¿Por qué muere Ofelia?

Hay lectores que no perdonan al novelista la muerte del personaje que les ha conquistado. Pero el escritor suele ser inocente, porque su obligación es reflejar la vida, y en la vida sólo hay dos certezas: que tú y yo estamos aquí y que vamos a morir. Todo lo demás es más o menos probable e incierto: no sabemos con seguridad qué va a ser de nosotros dentro de cinco, diez, veinte años… Por eso, un relato literario donde no muere nadie es parcial, incompleto. Por eso, en muchas obras maestras mueren los protagonistas, y las grandes historias de amor no son una excepción: mueren Romeo y Julieta, Calixto y Melibea, Cyrano, Hamlet y Ofelia, Héctor, Desdémona, Antígona…

Platón afirmaba que la filosofía es, en el fondo, una meditación sobre la muerte. Quería decir, con esa contundencia, que quien pasa por la vida sin pensar en la muerte vive como un sonámbulo.

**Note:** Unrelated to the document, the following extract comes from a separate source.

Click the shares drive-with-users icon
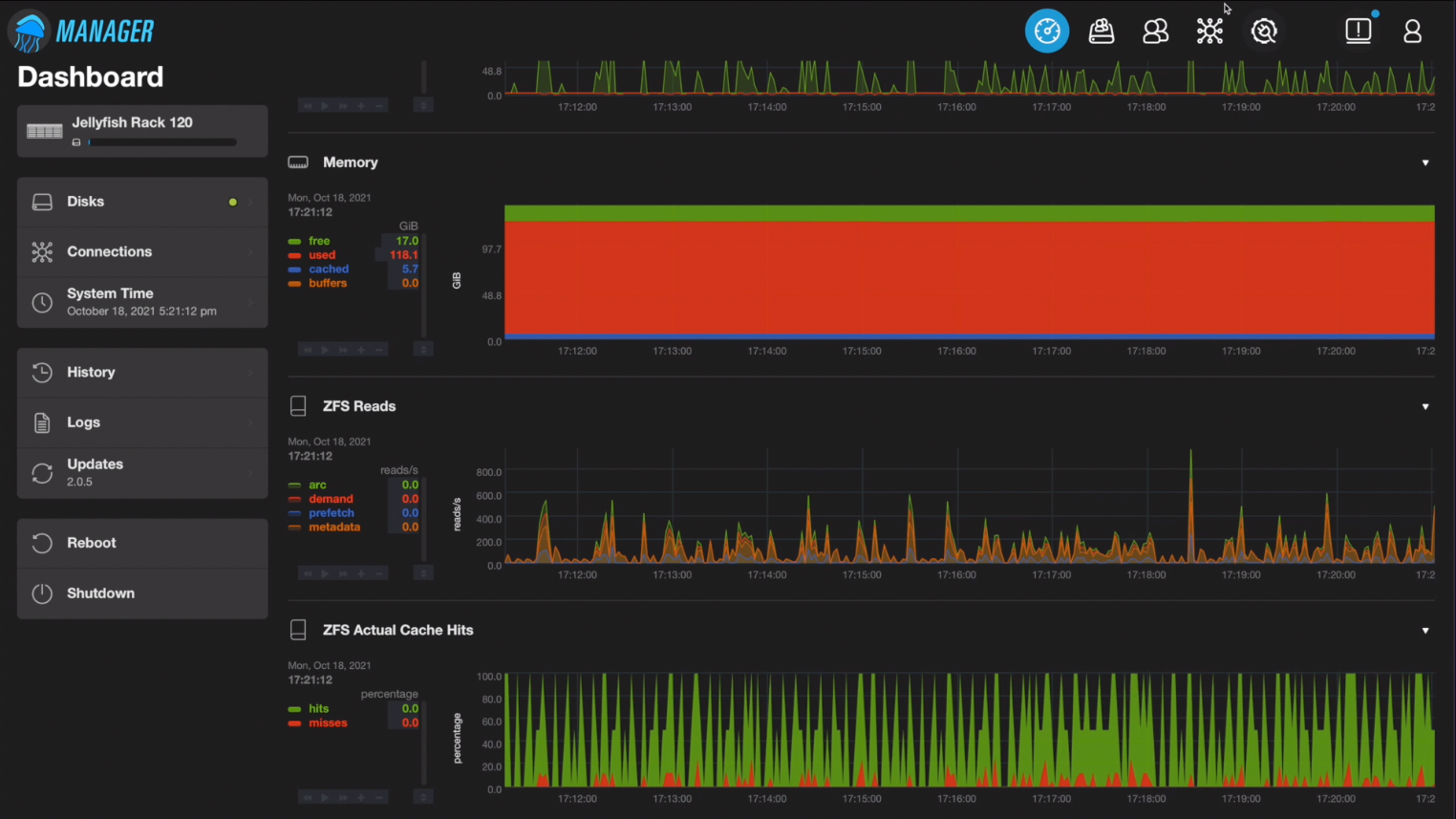This screenshot has width=1456, height=819. (x=1102, y=31)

Así piensan también los clásicos de la literatura, que lo son por haber puesto la brillantez de su estilo al servicio del misterio de la condición humana. Además, los griegos nos han enseñado que las mejores historias son las que ponen a los protagonistas en situaciones límite. No admiramos a un señor por el mero hecho de verle caminar por la calle, pero nos maravilla cuando camina sobre un cable de acero a gran altura, en el circo, o cuando sube al escenario y se convierte en Alejandro Sanz. De la misma manera, en literatura no admiramos la historia de lo que puede hacer cualquiera de nosotros cualquier día. En cambio, nos interesa la resolución de situaciones difíciles (desde Ulises a Harry Potter), nos conmueven las grandes pasiones (desde Aquiles a Ana Karenina), y nos sacude violentamente la muerte de alguien a quien queremos (desde Patroclo a la madre de Bamby).

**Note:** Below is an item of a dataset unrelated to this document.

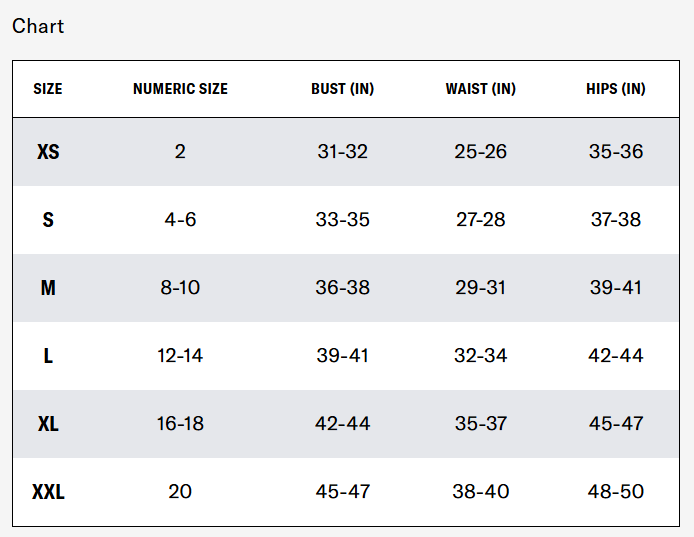
Task: Select the 36-38 bust measurement cell
Action: coord(342,288)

La tragedia griega -origen de la novela y del cine- no representaba culebrones para pasar el rato, sino acciones de gran calado, escogidas para conmover al espectador, configurar su corazón y hacer de él un ciudadano a la medida de la polis. Mediante el temor y la compasión que provoca en el espectador, la tragedia lleva a cabo la purgación de tales sentimientos: una descarga de tensión interior (catarsis), semejante a la que muchos consiguen haciendo deporte o animando a su equipo en un estadio, y también riendo o llorando ante la gran pantalla. Pero hay otro sentido de la catarsis mucho más importante: consiste en poner en su sitio los sentimientos fundamentales, pues las emociones y las pasiones están con frecuencia “revueltas”, de forma que lo bueno nos puede parecer malo, y lo malo bueno. La telebasura, sin ir más lejos, lleva muchos años practicando a la perfección esta perversión de los sentimientos.

Los griegos sabían que la educación, además de amueblar la cabeza con conceptos y fortalecer la voluntad con virtudes, ha de llegar hasta los sentimientos para configurarlos correctamente. Si el conocimiento requiere lecciones y discursos, la sensibilidad necesita una historia capaz de inducir emociones profundas. Eso logra la tragedia -y en su estela la novela y el cine- cuando presenta lo vil y lo heroico como vil y como heroico, y cuando provoca las reacciones emotivas correspondientes, de forma que el mal resulta despreciable y el bien nos atrae, sin ambigüedad ni confusión. Por ese precio muere Ofelia.